> **Exercise brief**
All that is wanted is the line with "Image resolution: width=1456" and each line after it to the end of the data below, set down exactly and without pictures.

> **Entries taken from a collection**
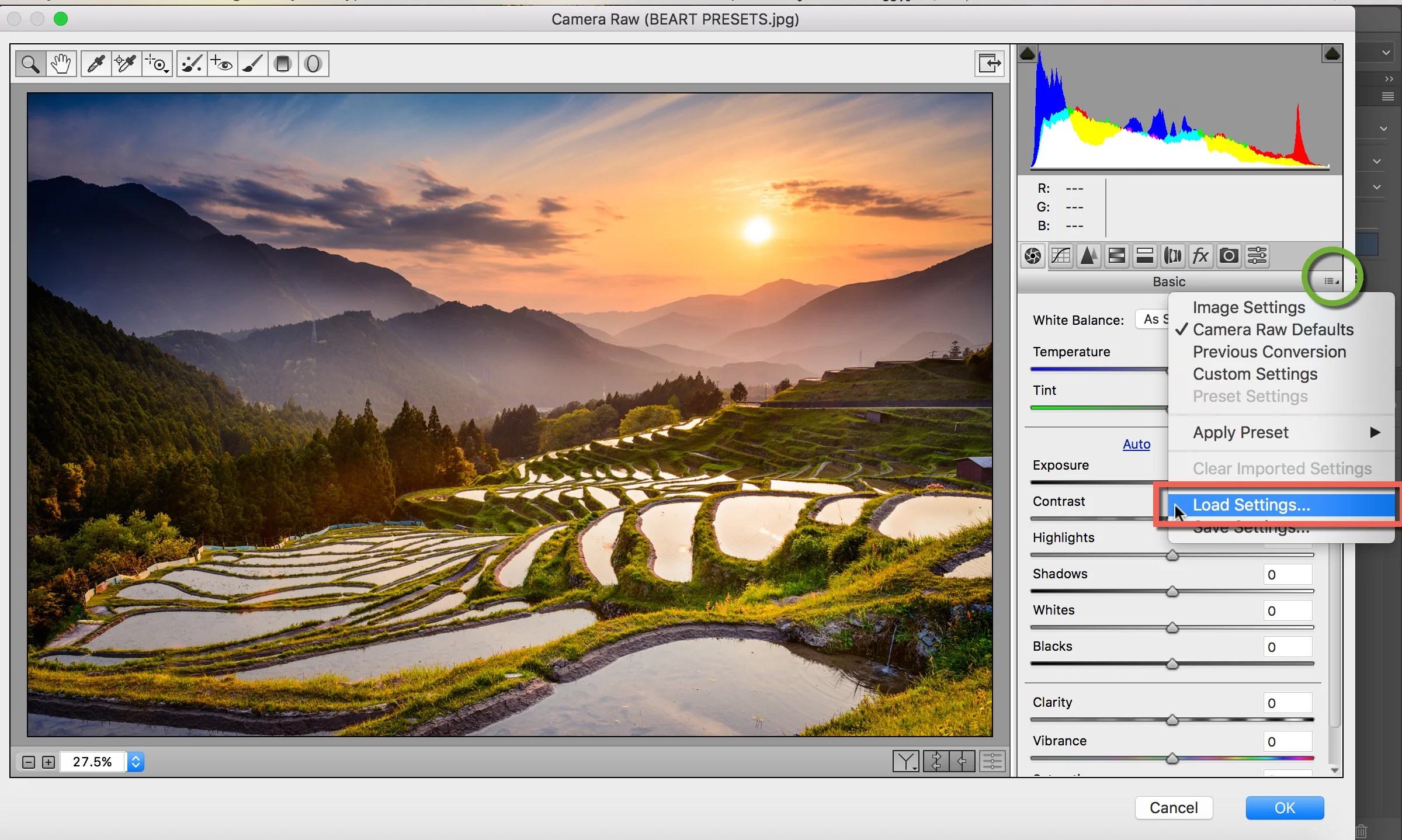Expand the Apply Preset submenu

pyautogui.click(x=1241, y=432)
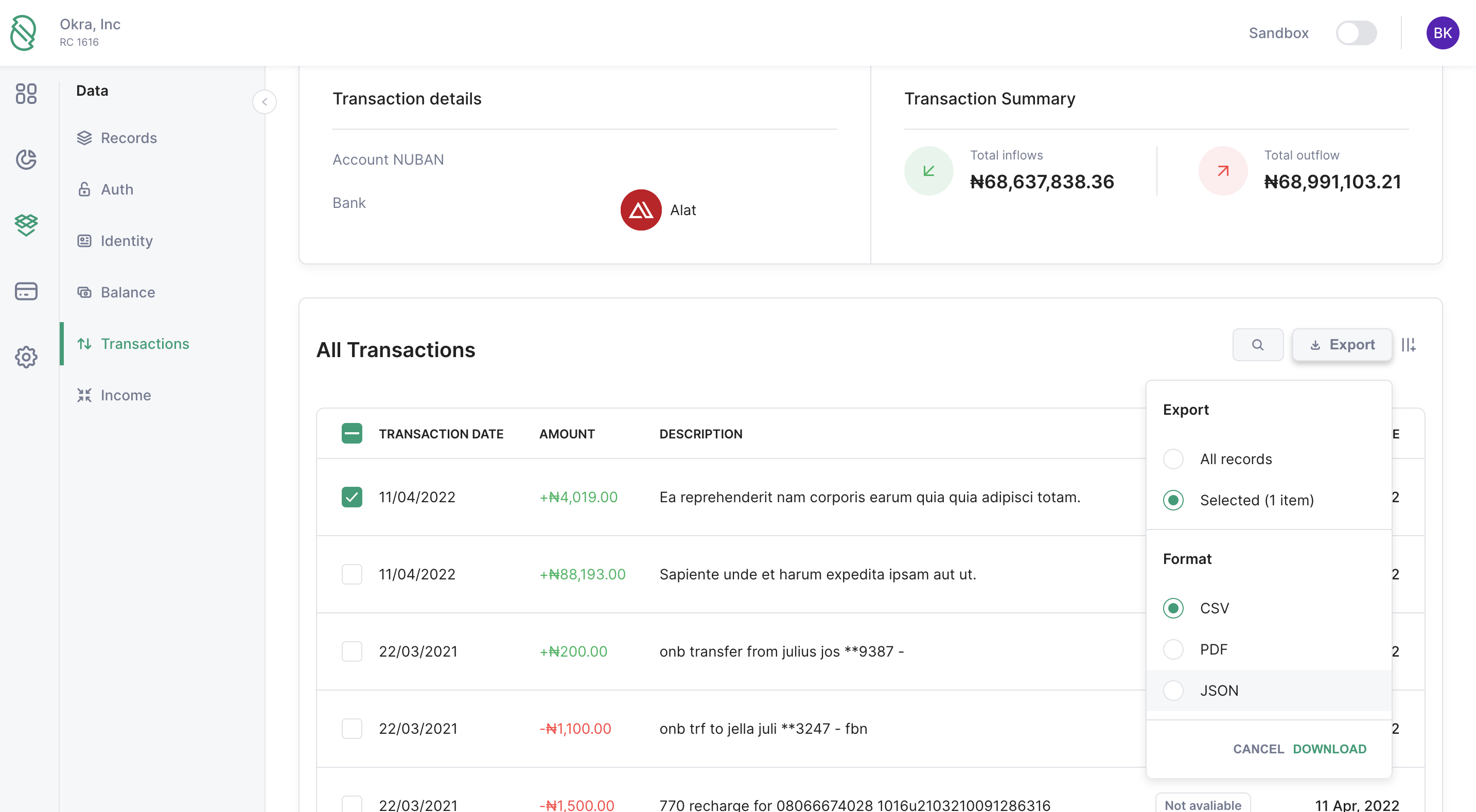Click the BK user avatar
Screen dimensions: 1476x812
point(1442,32)
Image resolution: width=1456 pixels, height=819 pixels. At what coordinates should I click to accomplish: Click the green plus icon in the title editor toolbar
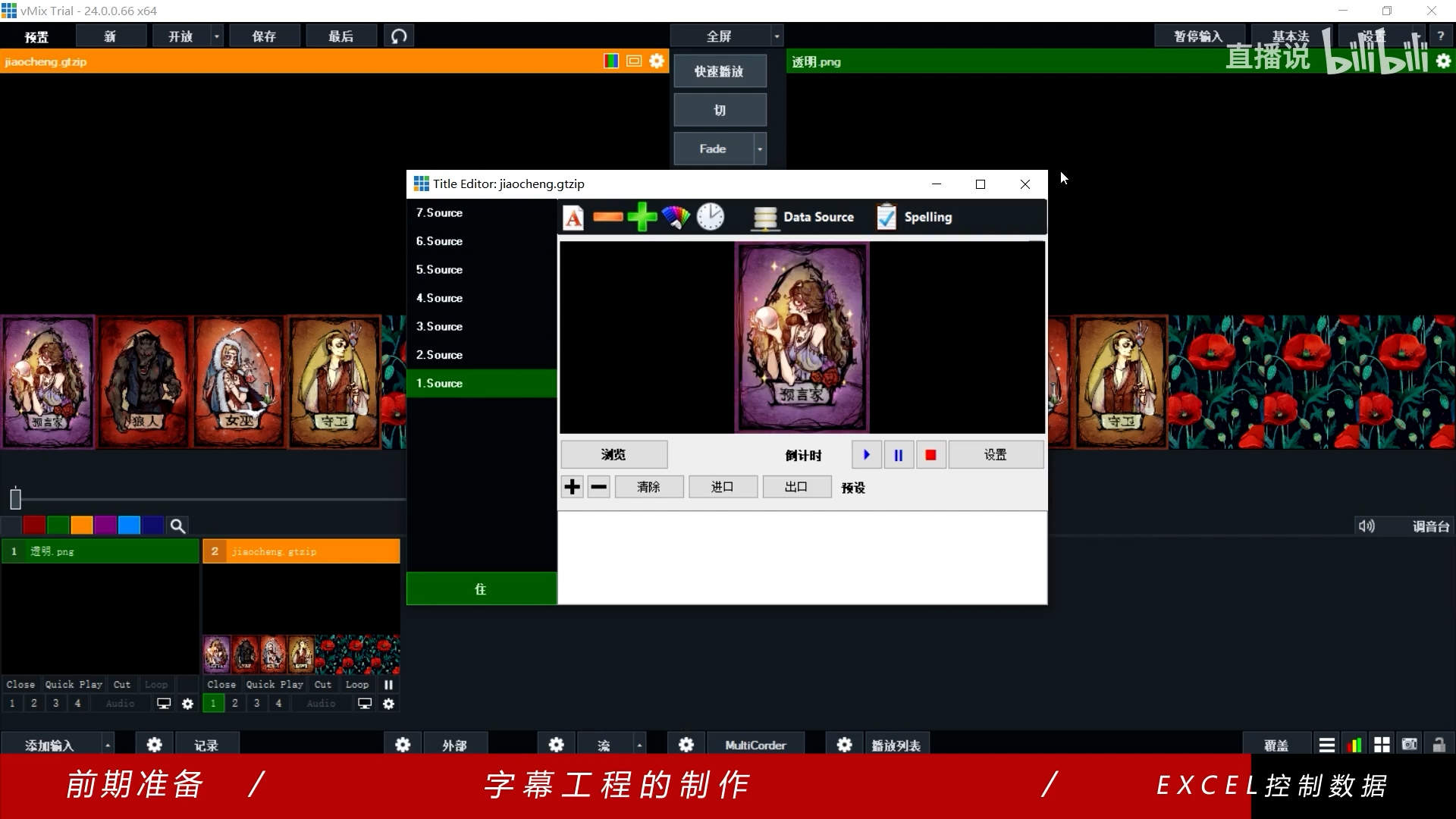click(x=642, y=217)
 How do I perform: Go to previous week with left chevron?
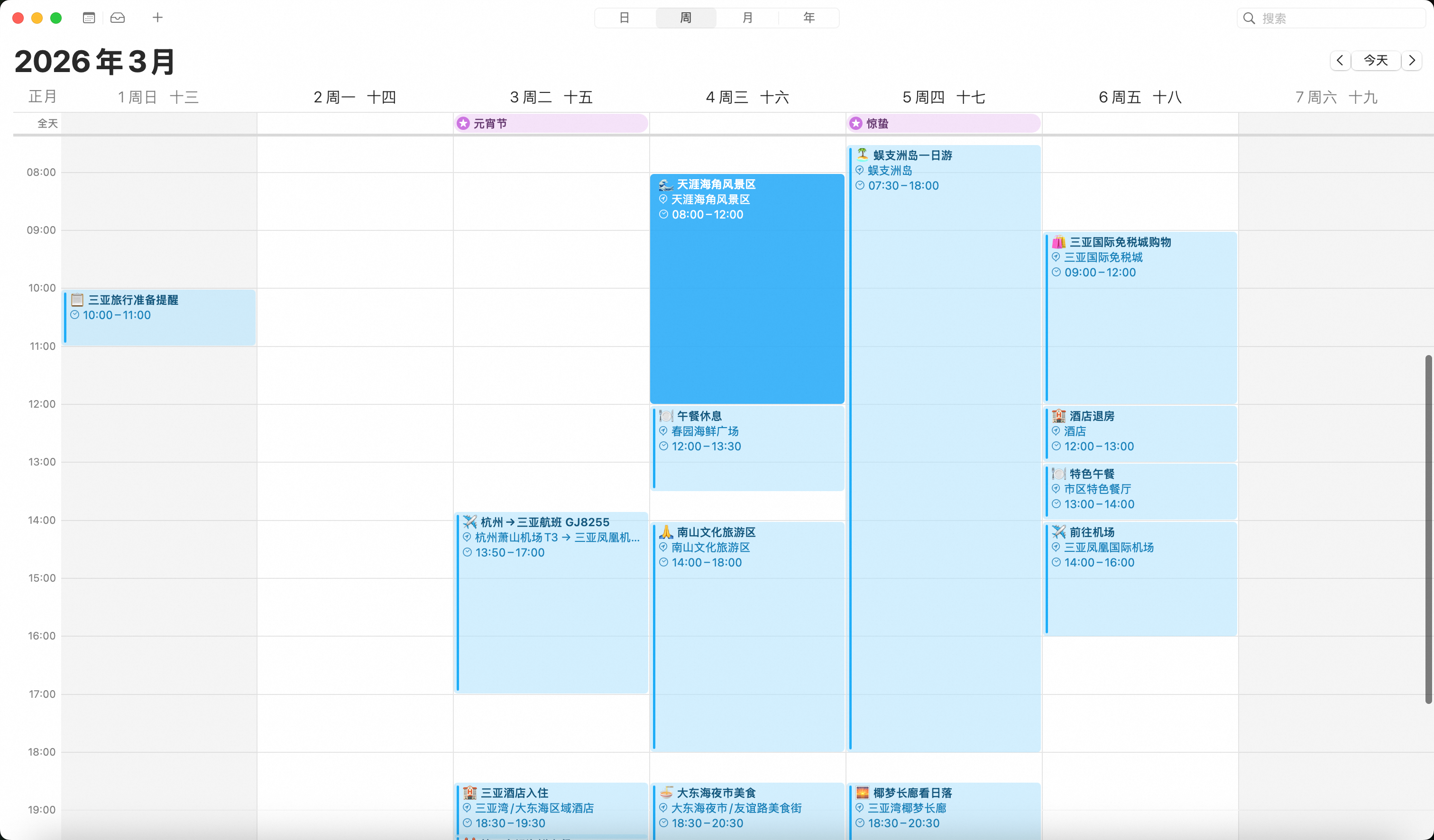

> **Exercise result**
Image resolution: width=1456 pixels, height=819 pixels. At what coordinates should I click to accomplish: Click the green plus icon in the title editor toolbar
click(x=642, y=217)
 How do I perform: Go to previous week with left chevron?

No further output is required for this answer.